Introduction#
SVD generalizes eigen-decomposition to arbitrary rectangular matrices. Columns of $U$ span the column space; columns of $V$ span the row space; singular values quantify stretch along these directions. SVD underlies dimensionality reduction, denoising, and stable linear solves.
Important ideas#
Orthogonal bases
$U \in \mathbb{R}^{n\times n}$, $V \in \mathbb{R}^{d\times d}$ orthogonal; $\Sigma$ stores $\sigma_1 \ge \dots \ge \sigma_r > 0$ with $r=\operatorname{rank}(X)$.

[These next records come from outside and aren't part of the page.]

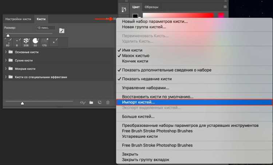Expand the Сухие кисти folder
This screenshot has height=165, width=273.
click(6, 60)
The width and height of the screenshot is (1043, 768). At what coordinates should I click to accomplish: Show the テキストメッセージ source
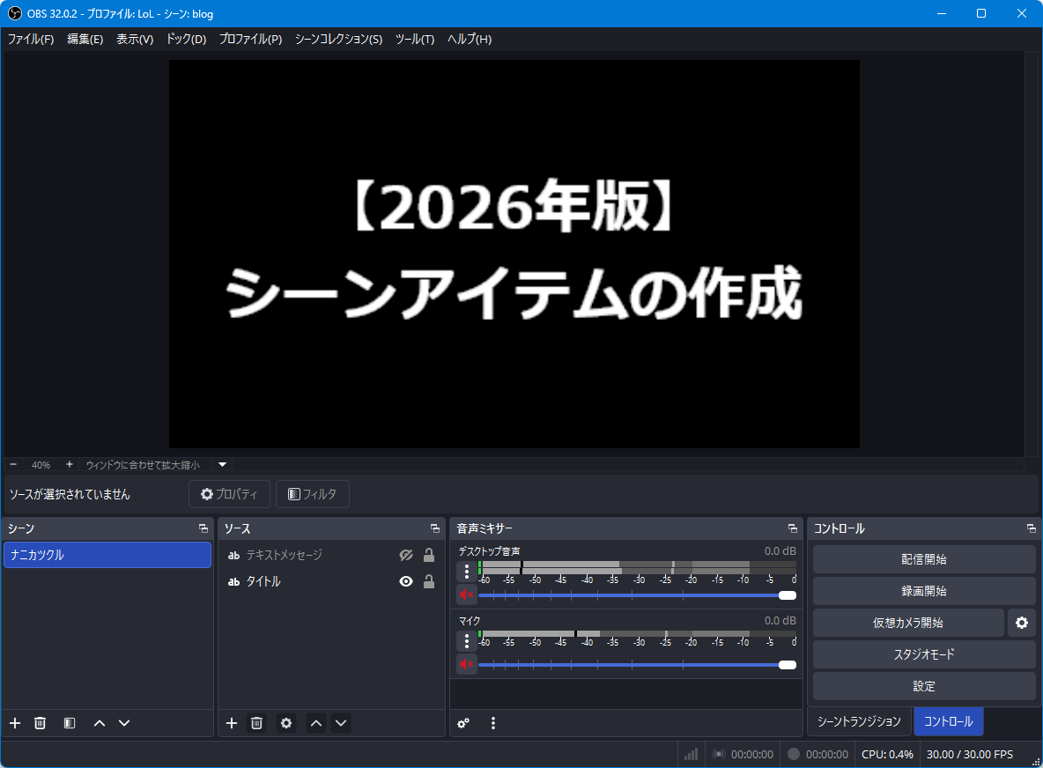(405, 555)
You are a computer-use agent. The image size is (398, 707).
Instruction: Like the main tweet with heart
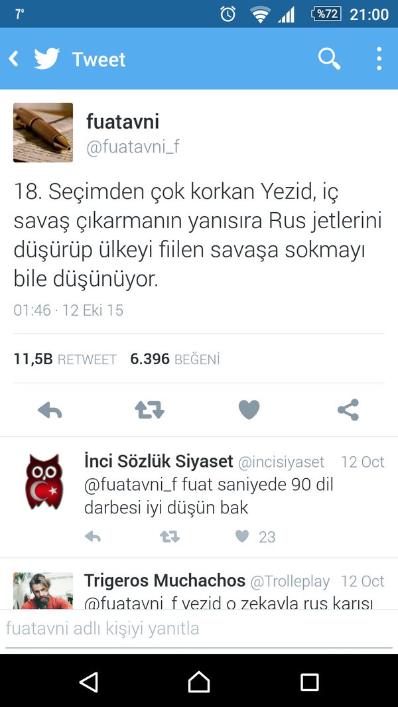[249, 410]
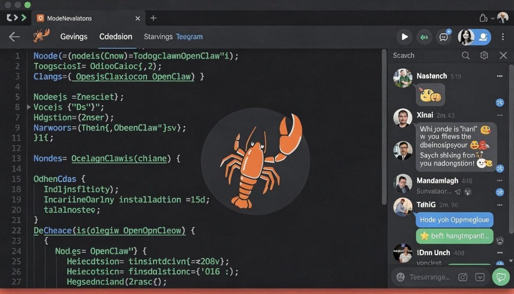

Spectral norm and conditioning
$\lVert X \rVert_2 = \sigma_1$; condition number $\kappa_2(X)=\sigma_1/\sigma_r$ for full-rank square $X$.
Best low-rank approximation
Eckart–Young–Mirsky: $X_k = U_k \Sigma_k V_k^\top$ minimizes $\lVert X - Y \rVert_F$ over $\operatorname{rank}(Y)\le k$; error $\sum_{i>k}\sigma_i^2$.
Pseudoinverse and least squares
$X^\dagger = V \Sigma^\dagger U^\top$; solves minimum-norm least squares and handles rank deficiency.
Energy and variance
In PCA, singular values squared (scaled) are variances along principal axes.
Truncation and regularization
Truncated SVD and spectral filtering (e.g., Tikhonov) improve stability for ill-conditioned problems.
Computation
Golub–Kahan bidiagonalization; randomized SVD for large, sparse data.
Relevance to ML#
Dimensionality reduction (PCA/LSA/embeddings).
Low-rank modeling for recommendation and compression.
Stable least squares and ridge via spectral filtering.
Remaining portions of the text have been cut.